Review: I first picked up this book when I was babysiting for my neighbor. I started reading it and didn't put it down. To Kill A Mockingbird is easily a classic, portraying southern society in the '30's and the injustice that was often thrust upon blacks. The story is told through the eyes of a child, Scout. To Kill A Mockingbird tells the story of a horrendous crime (the supposed rape of a girl by a black man)and how it shocked a quiet southern town (Maycomb).

Rating: 5 stars
Summary: Life in the real world
Review: The book was great, I can see why it would be a classic. Reading about Jem and Scout made me remember many events of my own childhood. These events have molded who I am today.

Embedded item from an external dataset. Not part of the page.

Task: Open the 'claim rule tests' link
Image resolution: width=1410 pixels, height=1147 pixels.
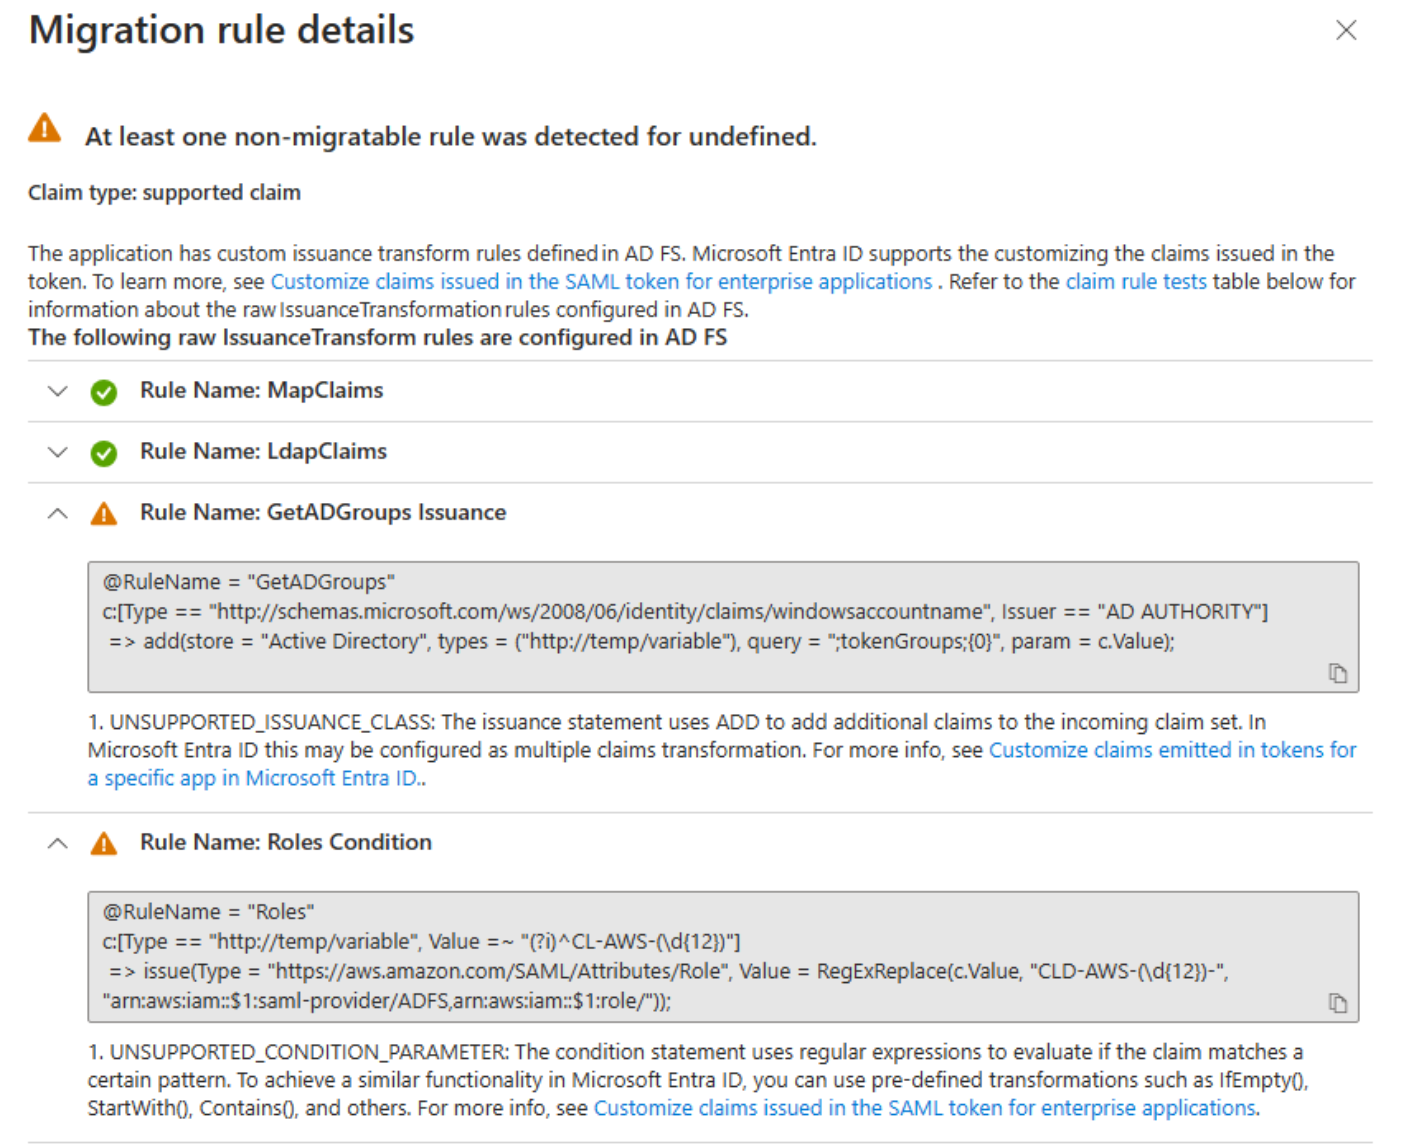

I know some people who would like to ban books like this in schools due to what they consider racism. But, to ignore the reality of life only serves to hurt a child in the long run.

Rating: 5 stars
Summary: Fantastic!
Review: I recently read this book for my English class and found it to be utterly wonderful! This book really made me think about the differences, and similiarities, of our society from the period the book was set in to the present time. I highly recommend it to anyone looking to read a good book.

Rating: 5 stars
Summary: A Moral Guide
Review: To Kill A Mockingbird tells a wonderful and compelling story about the characters. Beyond the story, however, the true value of the book lies in its moral framework. Atticus Finch serves as a model for human decency and dignity in a world that far too often lacks these traits. By looking for the inherently good qualities within even the poorest or socially marginalized of his clients, Atticus Finch personifies the true goal of his profession, which is to provide each person with equal standing and dignity before a jury of his peers.

Rating: 5 stars
Summary: Never to be forgotten
Review: Scout is just a normal girl living in a sleepy southern town, until her lawyer father takes the case of a black man accused of rape, and her life is thrown into turmoil. Compassionate and exiting, Harper Lee's To Kill a Mockingbird explores human behavior; kindness and cruelty, innocence and guilt, love and hatred, humor and sorrow. This novel gave me a better insight to prejudice and life in the south during that era, and left a lasting impact I will never forget.

Rating: 5 stars
Summary: Highshool Classic
Review: I first read this book in grade 10 English class I found it to be a realistic and ideal book to be read and talked about to teenagers, it faces them with the facts and realism of racism and discrimination towards people that still continues today I feel this is a great book to be read and talked about in class and should be for as long as racism and discrimination is out there.

Rating: 4 stars
Summary: A book filled with wonder and reality
Review: Harper Lee's "To Kill a Mockingbird" is a great book that ties in childhood curiousity with harsh reality. For the first half of the book the narrarator Scout and her older brother Jem surround their lives with the mysterious Boo Radley. Boo is commonly known by the people of the community as an antisocial untouchable. The kids of maycomb have never seen Boo, so they make it their duty to seek him and introduce him to their world. However, the trial of a crippled black man shifts the excitement from the hibernating Boo, to the most controversial trial Maycomb has ever witnessed. Tom Robinson a poor black man was accused of raping Mayella Ewell who carries the poor reputation of her family. Tom becomes a victim of the unbalanced justice scale of early twentieth century Alabama. The trial glorifies the word of a crooked white person over the honesty of Tom Robinson. Atticus, Jem and Scout's father, who is constantly trying to set a good example for his children, is infuriated with the decision. This trial deeply effects the kids' lives by introducing the horror of an unequal society at a young age. As the book comes to a close an awkward situation ties both parts of the story together. This book is a classic for its insight on children and its social commentary.